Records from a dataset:
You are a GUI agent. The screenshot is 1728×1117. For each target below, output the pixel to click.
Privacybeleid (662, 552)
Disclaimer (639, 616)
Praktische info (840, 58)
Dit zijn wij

▸ **What is expected**
In your reply, restate every entry exactly.

▸ **Written answer**
You are a GUI agent. The screenshot is 1728×1117. For each target below, output the pixel to click.
Privacybeleid (662, 552)
Disclaimer (639, 616)
Praktische info (840, 58)
Dit zijn wij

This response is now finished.